Monday, June 6, 2011

PLANDEMONIUM: Raucous in-fighting hampers Columbia planning groups

COLUMBIA, 6/6/11  (Beat Byte) -- In-fighting between members of two volunteer commissions is hampering Columbia-wide efforts to develop comprehensive community planning guidelines, sources tell the Columbia Heart Beat. 

Shouting matches and strident email exchanges filled with ALL CAPS screaming and exclamation point excesses (!!!) are among the conflicts that have divided members of Columbia's Comprehensive Plan Task Force and Planning and Zoning Commission, in some cases over simple matters. 
An April email exchange between members of both commissions featured angry words over a meeting venue.   "THIS WAS NEVER COMMUNICATED TO ME," one member screamed.  "You lied...YOU dropped the ball... I am sorry to be so harsh...but this is not the first time this has happened." 
Divide Drivers
The internal discord has been going on so long, community watchers have expressed concern and even distress over its negative, potentially long-term impact. 
Reportedly driving the divide:  personality conflicts, miscommunications, unanswered questions, and unfulfilled information requests from City Hall administrators charged with facilitating information "who don't seem to want this community to have a comprehensive plan to guide development," explained a person close to the situation who spoke to the Heart Beat on condition of anonymity. 

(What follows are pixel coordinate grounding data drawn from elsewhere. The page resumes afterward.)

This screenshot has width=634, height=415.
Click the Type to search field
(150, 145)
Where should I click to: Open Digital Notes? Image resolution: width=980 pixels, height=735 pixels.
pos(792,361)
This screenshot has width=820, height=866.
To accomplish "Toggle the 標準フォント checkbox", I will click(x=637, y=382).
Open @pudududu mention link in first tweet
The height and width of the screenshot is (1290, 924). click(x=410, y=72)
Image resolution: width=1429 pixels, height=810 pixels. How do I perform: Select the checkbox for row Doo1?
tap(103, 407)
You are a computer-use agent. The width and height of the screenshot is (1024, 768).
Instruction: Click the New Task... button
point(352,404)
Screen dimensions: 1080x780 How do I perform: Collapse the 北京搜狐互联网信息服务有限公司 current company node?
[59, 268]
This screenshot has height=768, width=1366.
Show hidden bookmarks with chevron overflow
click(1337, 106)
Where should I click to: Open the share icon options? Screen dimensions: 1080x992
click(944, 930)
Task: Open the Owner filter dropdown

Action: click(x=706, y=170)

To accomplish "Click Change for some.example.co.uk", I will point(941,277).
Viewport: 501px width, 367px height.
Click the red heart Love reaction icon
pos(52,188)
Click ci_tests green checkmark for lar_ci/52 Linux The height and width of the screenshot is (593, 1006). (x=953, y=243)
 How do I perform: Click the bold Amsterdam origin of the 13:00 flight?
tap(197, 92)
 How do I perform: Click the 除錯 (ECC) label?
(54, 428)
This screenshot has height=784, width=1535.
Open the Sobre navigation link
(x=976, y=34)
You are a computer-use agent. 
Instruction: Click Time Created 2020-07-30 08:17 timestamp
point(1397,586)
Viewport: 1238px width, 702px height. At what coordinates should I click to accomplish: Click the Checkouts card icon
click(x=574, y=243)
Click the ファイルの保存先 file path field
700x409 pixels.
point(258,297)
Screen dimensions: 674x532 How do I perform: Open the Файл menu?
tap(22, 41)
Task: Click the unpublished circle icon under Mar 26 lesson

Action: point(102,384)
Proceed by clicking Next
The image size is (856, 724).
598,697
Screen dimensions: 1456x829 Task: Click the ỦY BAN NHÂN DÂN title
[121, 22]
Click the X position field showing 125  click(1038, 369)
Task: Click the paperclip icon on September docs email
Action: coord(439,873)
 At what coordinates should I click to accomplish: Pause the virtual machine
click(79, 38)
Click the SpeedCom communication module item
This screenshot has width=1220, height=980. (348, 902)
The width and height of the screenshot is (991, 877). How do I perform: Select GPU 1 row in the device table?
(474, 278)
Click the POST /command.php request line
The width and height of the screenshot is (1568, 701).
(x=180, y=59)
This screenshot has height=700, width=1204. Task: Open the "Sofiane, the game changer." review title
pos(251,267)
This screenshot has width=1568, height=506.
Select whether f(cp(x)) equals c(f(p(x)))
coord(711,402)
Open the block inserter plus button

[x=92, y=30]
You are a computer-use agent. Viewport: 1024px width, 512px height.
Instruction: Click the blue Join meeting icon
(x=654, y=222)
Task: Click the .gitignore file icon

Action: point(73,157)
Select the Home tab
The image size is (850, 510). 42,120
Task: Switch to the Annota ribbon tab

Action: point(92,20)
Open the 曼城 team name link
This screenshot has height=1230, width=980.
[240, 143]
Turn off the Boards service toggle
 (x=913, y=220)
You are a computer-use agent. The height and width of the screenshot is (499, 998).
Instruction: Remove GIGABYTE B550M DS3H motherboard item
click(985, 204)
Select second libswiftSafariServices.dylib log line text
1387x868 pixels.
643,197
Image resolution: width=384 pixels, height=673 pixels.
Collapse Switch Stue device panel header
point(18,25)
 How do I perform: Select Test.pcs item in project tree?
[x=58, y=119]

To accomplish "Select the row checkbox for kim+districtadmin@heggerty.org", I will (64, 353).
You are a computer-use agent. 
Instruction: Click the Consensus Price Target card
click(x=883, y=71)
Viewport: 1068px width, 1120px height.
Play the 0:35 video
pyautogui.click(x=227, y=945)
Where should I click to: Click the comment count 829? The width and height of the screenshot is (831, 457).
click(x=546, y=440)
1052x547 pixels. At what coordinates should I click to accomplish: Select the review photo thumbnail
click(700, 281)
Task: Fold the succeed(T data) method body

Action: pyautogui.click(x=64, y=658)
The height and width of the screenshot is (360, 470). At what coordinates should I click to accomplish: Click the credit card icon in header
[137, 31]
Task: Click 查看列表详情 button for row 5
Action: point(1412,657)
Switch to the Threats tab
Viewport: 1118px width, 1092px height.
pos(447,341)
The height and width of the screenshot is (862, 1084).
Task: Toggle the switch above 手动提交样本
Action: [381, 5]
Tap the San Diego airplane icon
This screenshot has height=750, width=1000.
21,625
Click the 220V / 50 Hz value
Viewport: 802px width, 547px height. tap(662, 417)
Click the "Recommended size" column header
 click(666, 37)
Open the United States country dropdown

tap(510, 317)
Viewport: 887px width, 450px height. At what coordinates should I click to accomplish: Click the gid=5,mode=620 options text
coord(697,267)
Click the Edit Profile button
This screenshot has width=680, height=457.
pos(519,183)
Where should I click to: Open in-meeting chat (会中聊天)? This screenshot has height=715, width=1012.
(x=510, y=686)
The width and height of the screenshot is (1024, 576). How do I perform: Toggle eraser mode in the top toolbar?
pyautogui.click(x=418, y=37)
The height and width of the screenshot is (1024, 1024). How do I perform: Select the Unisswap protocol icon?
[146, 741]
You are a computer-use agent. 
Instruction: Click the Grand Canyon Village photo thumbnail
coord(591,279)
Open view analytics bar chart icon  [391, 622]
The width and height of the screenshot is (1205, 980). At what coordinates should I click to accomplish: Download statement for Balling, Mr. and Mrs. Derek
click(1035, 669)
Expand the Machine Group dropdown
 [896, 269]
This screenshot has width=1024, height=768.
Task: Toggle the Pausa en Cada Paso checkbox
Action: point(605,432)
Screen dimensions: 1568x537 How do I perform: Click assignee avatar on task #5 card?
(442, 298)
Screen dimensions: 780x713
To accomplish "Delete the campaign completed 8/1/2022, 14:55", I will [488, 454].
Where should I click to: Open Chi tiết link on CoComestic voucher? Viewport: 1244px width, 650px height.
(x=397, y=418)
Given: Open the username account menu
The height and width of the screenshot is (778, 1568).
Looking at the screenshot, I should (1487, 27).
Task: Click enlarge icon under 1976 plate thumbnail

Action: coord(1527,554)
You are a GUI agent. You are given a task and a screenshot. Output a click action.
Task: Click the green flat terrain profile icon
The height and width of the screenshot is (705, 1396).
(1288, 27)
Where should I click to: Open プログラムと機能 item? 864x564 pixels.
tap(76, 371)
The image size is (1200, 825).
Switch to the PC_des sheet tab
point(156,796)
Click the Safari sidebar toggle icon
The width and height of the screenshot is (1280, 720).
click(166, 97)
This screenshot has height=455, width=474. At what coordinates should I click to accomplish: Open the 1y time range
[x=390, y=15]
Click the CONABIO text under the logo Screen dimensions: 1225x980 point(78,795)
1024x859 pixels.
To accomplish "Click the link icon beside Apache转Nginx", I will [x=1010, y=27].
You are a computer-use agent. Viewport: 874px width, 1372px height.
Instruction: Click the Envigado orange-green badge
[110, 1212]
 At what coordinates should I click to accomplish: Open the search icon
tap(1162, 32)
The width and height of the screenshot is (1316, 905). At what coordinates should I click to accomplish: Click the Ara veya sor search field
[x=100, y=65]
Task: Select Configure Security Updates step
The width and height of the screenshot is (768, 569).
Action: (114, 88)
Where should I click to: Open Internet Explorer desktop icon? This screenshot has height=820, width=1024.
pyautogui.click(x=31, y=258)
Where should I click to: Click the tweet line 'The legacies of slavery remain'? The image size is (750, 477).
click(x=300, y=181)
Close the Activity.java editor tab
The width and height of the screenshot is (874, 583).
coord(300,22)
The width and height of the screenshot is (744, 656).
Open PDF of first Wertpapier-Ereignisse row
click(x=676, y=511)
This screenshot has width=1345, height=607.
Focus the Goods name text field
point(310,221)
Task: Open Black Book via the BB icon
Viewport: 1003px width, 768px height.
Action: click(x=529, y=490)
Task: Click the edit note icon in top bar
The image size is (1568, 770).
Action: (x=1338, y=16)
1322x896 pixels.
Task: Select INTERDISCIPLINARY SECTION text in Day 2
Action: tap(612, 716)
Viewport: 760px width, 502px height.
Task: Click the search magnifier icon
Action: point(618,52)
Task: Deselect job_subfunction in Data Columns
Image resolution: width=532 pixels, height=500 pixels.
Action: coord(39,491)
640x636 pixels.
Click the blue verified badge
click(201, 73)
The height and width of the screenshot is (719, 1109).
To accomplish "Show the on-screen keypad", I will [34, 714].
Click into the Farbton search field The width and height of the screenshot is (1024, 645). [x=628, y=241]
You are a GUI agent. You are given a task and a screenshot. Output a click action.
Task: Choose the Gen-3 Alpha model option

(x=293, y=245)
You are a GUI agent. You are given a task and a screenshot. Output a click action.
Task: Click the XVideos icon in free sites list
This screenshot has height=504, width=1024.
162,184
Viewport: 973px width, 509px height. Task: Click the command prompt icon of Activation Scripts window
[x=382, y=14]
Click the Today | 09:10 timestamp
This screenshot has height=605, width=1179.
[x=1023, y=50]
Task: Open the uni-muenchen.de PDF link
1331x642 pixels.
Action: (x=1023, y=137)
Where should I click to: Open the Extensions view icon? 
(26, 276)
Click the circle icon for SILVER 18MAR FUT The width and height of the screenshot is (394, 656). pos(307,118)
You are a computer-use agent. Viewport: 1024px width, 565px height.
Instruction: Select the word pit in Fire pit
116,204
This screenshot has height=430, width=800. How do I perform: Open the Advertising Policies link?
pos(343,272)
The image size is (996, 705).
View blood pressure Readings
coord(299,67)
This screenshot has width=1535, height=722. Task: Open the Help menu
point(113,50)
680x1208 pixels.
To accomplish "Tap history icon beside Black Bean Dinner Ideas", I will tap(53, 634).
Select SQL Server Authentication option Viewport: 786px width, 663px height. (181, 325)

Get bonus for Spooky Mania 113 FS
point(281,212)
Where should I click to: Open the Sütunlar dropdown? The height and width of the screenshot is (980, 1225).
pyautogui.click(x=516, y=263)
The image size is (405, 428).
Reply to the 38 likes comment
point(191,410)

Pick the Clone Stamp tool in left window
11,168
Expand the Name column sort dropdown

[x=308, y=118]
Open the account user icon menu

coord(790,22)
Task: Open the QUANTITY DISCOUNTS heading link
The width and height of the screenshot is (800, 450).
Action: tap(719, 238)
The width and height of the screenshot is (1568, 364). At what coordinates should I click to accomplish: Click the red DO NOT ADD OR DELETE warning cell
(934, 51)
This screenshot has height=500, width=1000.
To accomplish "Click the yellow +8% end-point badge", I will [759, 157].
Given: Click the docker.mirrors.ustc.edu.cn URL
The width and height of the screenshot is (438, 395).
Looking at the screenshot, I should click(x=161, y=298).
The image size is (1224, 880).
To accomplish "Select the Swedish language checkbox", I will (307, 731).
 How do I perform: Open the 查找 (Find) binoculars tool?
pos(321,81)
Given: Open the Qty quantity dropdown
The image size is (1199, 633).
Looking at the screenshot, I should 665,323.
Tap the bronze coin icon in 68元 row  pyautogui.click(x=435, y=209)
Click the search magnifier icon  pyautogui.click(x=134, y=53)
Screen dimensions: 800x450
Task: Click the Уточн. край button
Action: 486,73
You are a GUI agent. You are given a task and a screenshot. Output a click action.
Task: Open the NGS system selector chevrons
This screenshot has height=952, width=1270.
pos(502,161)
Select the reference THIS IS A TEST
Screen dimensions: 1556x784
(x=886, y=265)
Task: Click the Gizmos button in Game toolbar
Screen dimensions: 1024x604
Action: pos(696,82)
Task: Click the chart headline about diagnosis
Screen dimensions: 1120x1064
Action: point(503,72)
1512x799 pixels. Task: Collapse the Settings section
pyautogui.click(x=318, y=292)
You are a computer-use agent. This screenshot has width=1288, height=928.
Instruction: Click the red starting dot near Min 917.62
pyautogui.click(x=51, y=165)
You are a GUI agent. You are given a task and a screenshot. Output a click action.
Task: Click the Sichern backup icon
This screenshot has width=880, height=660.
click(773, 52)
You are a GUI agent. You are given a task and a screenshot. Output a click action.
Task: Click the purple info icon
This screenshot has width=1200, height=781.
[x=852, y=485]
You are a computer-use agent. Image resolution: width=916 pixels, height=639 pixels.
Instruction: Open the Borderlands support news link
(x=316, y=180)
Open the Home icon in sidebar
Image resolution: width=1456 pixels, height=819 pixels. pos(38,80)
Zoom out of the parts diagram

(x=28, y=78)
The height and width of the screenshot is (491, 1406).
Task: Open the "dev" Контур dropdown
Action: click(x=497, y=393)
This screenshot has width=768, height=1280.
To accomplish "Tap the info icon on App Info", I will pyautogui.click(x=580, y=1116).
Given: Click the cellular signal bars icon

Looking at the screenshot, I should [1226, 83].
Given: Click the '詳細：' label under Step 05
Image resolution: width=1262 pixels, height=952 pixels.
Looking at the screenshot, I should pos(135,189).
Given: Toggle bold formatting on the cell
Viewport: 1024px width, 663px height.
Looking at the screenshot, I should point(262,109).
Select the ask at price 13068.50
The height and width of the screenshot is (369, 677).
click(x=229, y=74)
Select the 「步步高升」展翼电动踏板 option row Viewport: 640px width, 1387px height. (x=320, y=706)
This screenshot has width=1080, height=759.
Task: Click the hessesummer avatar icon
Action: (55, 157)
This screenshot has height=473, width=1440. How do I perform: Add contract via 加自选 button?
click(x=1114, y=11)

(For critics who don't like that condition, type "spoke on condition of anonymity" into Google and read from the 12,400,000 hits that include journalism institutions such as the New York Times, Associated Press, and UK Guardian). 
Columbia Planning Director Tim Teddy, development liaison Pat Zenner, and staff liaison Denise Clark "control what Commission members see and when they see it," the source explained, adding that a staff song and dance inevitably ensues "whenever they want to withhold something or shut down inquiry."
The Ol' Staff Shuffle? 
A recent staff stall commenced over a Columbia Comprehensive Planning Facebook page designed for public outreach, the source explained.  "Staff has used every excuse in the book as to why this can't be accomplished, including that it might violate the Sunshine Law."  
On May 27, an email with attachments sent to Planning and Zoning Commission members through City Hall staff liaison Denise Clark was allegedly stripped of extensive comments in the body of the email and forwarded on May 31 "with only the attachments."   The comments, about an elementary school outreach effort using a children's book about planning, cited successful approaches in other cities, including qualities that make central city urban areas more livable
In still other instances, staffers "won't answer Commission questions directly, instead talking over Commissioners so much that the questions either don't get answered or get lost in the shuffle," the source explained.  Called on the carpet by a Planning and Zoning Commissioner over one such discussion disruption, City Hall's Zenner "got upset and walked out of the meeting." 
Another chronic communications headache:  "thin, incomplete meeting minutes" that don't accurately or completely reflect agendas and discussions, the source said.  "I know Commissioners have complained about this.  A lot of important stuff gets left out."   
The Heart Beat has forwarded questions to Clark, Teddy, and Zenner regarding these issues for confirmation and clarification.
Fractious Frictions
Facilitators who won't facilitate are like oil that won't lubricate.  The end result:  friction.  Members on all-volunteer panels who challenge uncooperative staffers risk alienating fellow members who fret about "going against the establishment" or "asking too many questions." 
This writer is a former member of several city commissions, including Historic Preservation and Finance (which I chaired for a couple of years).  The paid staff/unpaid volunteer dynamic can be complex.  Staffers have the professional training and experience, and the public perceives that they are the experts.  
These qualities set up a power differential between staff and volunteers -- almost like a superior-subordinate relationship. 
When staffers aren't perceived as facilitating commission and board member service, they can create friction between those members who may feel intimidated or don't want to rock the boat for whatever reason, and those members who believe it's their duty to keep pushing for the facilitation, whether it be the question that remains unanswered; the research that remains incomplete; the meeting that remains to be set up; or the idea staff may not like, but that seems stuck to the volunteer like glue. 
This conflict can become emotionally charged, and ultimately hurtful because the glue that holds these volunteer commissions together isn't based on pay -- it's based on service, human society, and the good will that should emanate from volunteerism.  
Volunteers can end up feeling marginalized by the situation, rather than empowered by the idea that they are helping their community.   
Frictions have spilled out publicly on several volunteer boards and commissions over the years, and happened with last month's conflict of interest allegation against Planning and Zoning Commissioner Ann Peters.  Fellow Commissioner David Brodsky reportedly sought Peters' removal from the Commission for "disruptive behavior."  He later apologized, blaming the media for "blowing things out of proportion."
"I think we look foolish with some of the sniping that’s going on," Peters said at a recent meeting. "I think the citizens of Columbia deserve better than that."
(Questions are out to Commission members, Councilwoman Helen Anthony -- a former P&Z Commissioner -- and City Hall staffers, and will be followed up in subsequent stories).